The study was conducted between October 22, 2017 and November 16, 2017. All participants completed the protocol. All 11 pump-experienced T1D adults (9 women; mean [SD] age: 51 years [15 years]; diabetes duration 26.4 years [7.7 years]; HbA1c 7.5% [1.0 %] or 58 mmol/mol [7.7 mmol/mol]) completed both e-HCL and s-HCL stages. Insulin action times and carbohydrate-to-insulin ratios were identical when participants were using s-HCL and e-HCL. Results are summarized in Table 1. In comparison with s-HCL, e-HCL resulted in significantly fewer CL alerts (8.6 [5.8] per week vs. 3.9 [2.8] per week; P = 0.01) and CL exits (3.5 [3.1] per week vs. 0 [0.0] exits per week; P = 0.004). Differences between s-HCL and e-HCL, respectively, for time in target range (69% [11%] vs. 74% [10%]; P = 0.15), mean glucose (8.9 mmol/L [1.5 mmol/L] vs. 8.4 mmol/L [0.6 mmol/L]; P = 0.09), and time in CL (96.9% [5.1%] vs. 98.5 [0.8]; P = 0.23, equating to ∼3 h for 1 week) favored e-HCL but did not reach statistical significance. No episodes of severe hypoglycemia or ketoacidosis occurred. Participants underwent standardized interviews at study completion. All expressed a preference for the e-HCL over the s-HCL. Reasons given for the preference for e-HCL included a better user interface (n = 8), a perception of improved glucose control (n = 6), a requirement for fewer calibrations to remain in CL (n = 2), and reduced alerts and exits from CL (n = 8). The majority (9 of 11) of participants indicated that they were either “extremely satisfied” or “very satisfied” with their overall experience with the e-HCL system and 2 of 11 indicated that they were “somewhat satisfied.” When specifically requested to indicate their preference for further future improvements, the majority of responses from the participants at the conclusion of the study focused on glucose control and related to a reduction in the glucose level targeted by the system, the ability to adjust this target, or more aggressive corrections to reduce high-glucose levels.

Discussion

The 670G s HCL system has previously demonstrated safety among people living with T1D. ² Nevertheless, the 670G HCL system as it currently stands does not represent an endpoint, but rather should be seen as an important evolutionary step on the journey toward full automation of subcutaneous insulin delivery. Therefore, the system will be subject to refinements in light of clinical experience. Our data demonstrate that further refinement is possible and valued by users.
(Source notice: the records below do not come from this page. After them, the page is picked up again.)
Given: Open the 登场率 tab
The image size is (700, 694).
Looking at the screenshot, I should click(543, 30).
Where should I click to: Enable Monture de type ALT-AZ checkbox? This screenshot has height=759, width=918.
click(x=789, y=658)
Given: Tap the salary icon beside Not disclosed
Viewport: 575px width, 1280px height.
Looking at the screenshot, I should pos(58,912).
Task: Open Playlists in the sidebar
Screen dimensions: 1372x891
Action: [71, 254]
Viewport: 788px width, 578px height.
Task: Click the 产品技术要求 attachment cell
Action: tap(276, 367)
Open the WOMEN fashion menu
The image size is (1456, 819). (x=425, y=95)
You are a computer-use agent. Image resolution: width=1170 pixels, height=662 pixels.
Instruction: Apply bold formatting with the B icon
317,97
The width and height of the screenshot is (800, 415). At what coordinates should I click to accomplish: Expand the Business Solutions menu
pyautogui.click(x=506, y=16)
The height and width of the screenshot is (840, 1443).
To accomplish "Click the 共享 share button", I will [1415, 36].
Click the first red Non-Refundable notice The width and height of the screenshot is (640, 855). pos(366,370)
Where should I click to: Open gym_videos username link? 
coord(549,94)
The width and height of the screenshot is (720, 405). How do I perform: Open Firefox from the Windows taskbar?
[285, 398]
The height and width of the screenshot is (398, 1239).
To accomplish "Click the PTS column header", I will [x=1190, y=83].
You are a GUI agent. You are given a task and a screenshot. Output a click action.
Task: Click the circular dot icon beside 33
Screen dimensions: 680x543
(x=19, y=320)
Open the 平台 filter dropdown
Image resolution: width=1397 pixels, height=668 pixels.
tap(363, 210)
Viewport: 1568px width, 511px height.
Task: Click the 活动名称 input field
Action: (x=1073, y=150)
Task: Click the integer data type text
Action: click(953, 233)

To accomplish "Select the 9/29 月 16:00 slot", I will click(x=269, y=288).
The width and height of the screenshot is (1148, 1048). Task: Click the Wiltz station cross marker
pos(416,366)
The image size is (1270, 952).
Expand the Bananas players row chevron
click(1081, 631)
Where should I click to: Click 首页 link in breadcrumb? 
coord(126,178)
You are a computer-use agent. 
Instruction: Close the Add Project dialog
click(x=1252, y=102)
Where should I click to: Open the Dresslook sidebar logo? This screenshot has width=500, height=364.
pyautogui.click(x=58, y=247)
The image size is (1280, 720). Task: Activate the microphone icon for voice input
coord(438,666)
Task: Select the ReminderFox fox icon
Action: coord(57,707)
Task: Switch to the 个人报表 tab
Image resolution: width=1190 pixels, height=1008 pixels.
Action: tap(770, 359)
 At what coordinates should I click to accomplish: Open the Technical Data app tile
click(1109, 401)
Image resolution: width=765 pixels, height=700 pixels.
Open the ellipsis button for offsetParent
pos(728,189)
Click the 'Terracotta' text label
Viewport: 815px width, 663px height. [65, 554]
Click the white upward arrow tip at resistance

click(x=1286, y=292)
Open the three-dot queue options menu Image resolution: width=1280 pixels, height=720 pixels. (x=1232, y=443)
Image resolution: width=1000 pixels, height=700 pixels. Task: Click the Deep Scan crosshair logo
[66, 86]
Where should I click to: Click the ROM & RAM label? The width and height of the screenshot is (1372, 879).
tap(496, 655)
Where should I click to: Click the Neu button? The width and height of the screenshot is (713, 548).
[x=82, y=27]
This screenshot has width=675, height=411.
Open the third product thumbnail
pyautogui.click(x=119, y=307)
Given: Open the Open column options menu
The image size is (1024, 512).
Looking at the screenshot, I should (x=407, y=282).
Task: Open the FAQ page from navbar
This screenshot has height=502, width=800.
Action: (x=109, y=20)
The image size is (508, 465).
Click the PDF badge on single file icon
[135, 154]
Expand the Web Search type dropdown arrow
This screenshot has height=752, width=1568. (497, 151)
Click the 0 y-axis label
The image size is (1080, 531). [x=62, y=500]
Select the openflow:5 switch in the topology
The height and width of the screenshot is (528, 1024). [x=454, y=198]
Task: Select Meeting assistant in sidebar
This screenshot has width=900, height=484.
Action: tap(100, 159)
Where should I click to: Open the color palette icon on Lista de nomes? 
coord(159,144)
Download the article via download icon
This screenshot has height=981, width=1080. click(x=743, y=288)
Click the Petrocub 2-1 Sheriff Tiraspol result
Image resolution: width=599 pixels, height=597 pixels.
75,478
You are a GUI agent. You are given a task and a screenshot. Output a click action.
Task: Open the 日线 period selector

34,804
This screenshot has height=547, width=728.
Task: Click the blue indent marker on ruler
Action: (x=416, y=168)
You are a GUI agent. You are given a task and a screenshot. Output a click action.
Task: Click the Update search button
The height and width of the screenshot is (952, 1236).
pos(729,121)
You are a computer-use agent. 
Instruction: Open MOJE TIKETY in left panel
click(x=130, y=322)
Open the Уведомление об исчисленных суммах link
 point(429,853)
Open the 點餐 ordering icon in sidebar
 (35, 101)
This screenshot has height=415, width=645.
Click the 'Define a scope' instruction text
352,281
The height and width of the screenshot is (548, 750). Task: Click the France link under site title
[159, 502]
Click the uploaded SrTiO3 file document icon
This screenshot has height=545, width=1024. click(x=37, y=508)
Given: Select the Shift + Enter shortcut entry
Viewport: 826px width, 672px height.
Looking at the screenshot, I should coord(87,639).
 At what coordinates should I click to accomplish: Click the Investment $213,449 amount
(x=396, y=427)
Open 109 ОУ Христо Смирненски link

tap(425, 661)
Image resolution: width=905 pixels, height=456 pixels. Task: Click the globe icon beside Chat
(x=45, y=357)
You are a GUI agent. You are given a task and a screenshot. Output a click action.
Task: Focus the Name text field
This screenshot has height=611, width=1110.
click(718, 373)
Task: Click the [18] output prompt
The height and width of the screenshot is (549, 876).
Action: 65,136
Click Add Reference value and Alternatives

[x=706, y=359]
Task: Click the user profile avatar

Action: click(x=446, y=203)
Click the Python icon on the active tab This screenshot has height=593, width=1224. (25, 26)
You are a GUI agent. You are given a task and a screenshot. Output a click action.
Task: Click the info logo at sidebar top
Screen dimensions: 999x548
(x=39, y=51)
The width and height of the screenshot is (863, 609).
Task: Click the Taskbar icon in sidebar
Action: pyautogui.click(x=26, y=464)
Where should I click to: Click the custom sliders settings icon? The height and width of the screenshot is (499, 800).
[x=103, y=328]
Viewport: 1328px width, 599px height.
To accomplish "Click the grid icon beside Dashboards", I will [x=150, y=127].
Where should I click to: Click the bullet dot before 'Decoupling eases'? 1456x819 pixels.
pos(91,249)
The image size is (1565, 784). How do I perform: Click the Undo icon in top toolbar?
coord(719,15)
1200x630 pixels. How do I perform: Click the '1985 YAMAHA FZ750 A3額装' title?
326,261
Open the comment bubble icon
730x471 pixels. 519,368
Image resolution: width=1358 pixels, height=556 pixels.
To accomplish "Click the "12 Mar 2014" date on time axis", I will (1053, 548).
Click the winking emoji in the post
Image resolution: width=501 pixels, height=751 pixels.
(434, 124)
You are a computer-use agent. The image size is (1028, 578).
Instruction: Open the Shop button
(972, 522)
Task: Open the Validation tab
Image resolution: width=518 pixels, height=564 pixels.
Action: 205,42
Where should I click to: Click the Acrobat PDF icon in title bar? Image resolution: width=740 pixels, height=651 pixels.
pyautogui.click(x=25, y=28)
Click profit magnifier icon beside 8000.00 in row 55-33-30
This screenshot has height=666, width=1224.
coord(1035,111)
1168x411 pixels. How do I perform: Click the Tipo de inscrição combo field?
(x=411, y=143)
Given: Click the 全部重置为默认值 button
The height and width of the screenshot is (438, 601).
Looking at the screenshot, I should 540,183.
A limitation of this protocol is that with multiple glycemic challenges during 1 week in a supervised setting, the study does not reflect the everyday experience of a person with T1D. Therefore, the mean sensor glucose outcomes measured are not directly comparable with those of other CL studies.

Although mean sensor glucose was higher in this study than studies reported previously, due to multiple glycemic challenges, these preliminary data in this pilot study suggest safety, with significantly reduced CL exits and alerts, user preference for e-HCL over s-HCL, and a trend toward improved glucose control with e-HCL in an adult group. Further refinement of the CL system may be merited and larger longer term home-based studies more reflective of usual care are required to confirm and extend these findings.